Please don’t misunderstand, I respect Todd highly and he offers an accurate analysis of what Nielsen’s Homescan panelists (125,000 demographically diverse households spread across the United States), answered in response to a 2008 survey asking the primary shopper about their tendencies for reading labels on food and beverage packages.

Label Reader

But if you relied solely on the data that in summary says 61% of households agree completely or agree somewhat that they read product labels you would be drawing very faulty conclusions as to how readily consumers are responding to what is printed on the product labels.  And such conclusions can lead to bad policy decisions among government and health regulators, bad ingredient decisions by food scientists, and bad marketing decisions by brand managers.

Well why is that you might ask?  Two reasons come to mind:

Quantitative data offers only a narrow slice of understanding consumers’ actions, attitudes, and beliefs

Quantitative data is useful in defining and tracking trends in behavior.  But you cannot get to the truth of what someone actually does unless you actually go out and observe them in the environment where they engage in this activity.  You see, it’s not even good enough to sit down with consumers in a focus group or one on one interview and ask them what they do.  In the case of consumers reading labels, you must go out and visit grocery stores and observe from afar to determine whether people are actually reading labels.  Then if you approach them you can find out what they are looking for on the label and why they read it.  The ethnographic approach complements quantitative data by providing definitive proof of behavior and rounds it out with cultural and personal drivers.
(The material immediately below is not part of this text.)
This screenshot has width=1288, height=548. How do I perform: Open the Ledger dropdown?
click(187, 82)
A combination of confirmation bias and the Heisenberg Uncertainty Principle impacts truthful self reporting

Maybe you realize it, but the truth is, we lie all of the time when our behaviors do not match what we know “the experts” or “society” or even we ourselves have come to believe is the “appropriate behavior.”  If you don’t floss on a regular basis and the dentist confronts you with the results of this by saying “your gums are a little inflamed, are you flossing regularly?” how likely are you to admit, no, I never floss even though I know it’s good for me?  So think about those individuals who reported that they agree completely or agree somewhat that they read product labels.  Some of them probably absolutely do read the labels, especially if they or someone in the home have a restricted diet due to food allergies, health conditions, or less likely, are on a diet.
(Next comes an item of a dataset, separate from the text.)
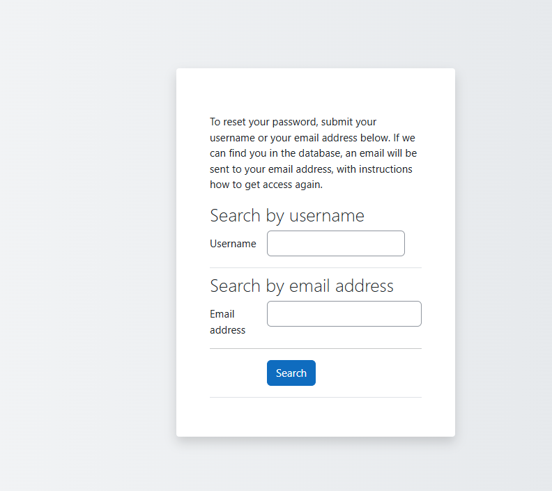552x491 pixels.
Task: Click divider line between username and email sections
Action: point(315,268)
However, my experiences as a new product development consultant where I engaged with hundreds of consumers and visited dozens of stores demonstrated that most consumers move through the store in a mindless mode of filling their carts with the products and brands they know and only rarely stop to examine the label.  Nielsen’s own (warning PDF) DeltaQual research (warning PDF) shows that once these habits or Omega Rules are formed, only a certain type of trigger might cause a consumer to stop and scrutinize the brand or label more closely.  This differs of course by category where shopper modality adjusts accordingly but the average shopping list from week to week is probably 80% identical and probably 99% identical across an 8 week period.  I described one such delta moment scenario in my last post concerning the not-from-concentrate orange juice “lie” that ruptured the Breillatt household’s perception of what constitutes “fresh squeezed orange juice in a box.”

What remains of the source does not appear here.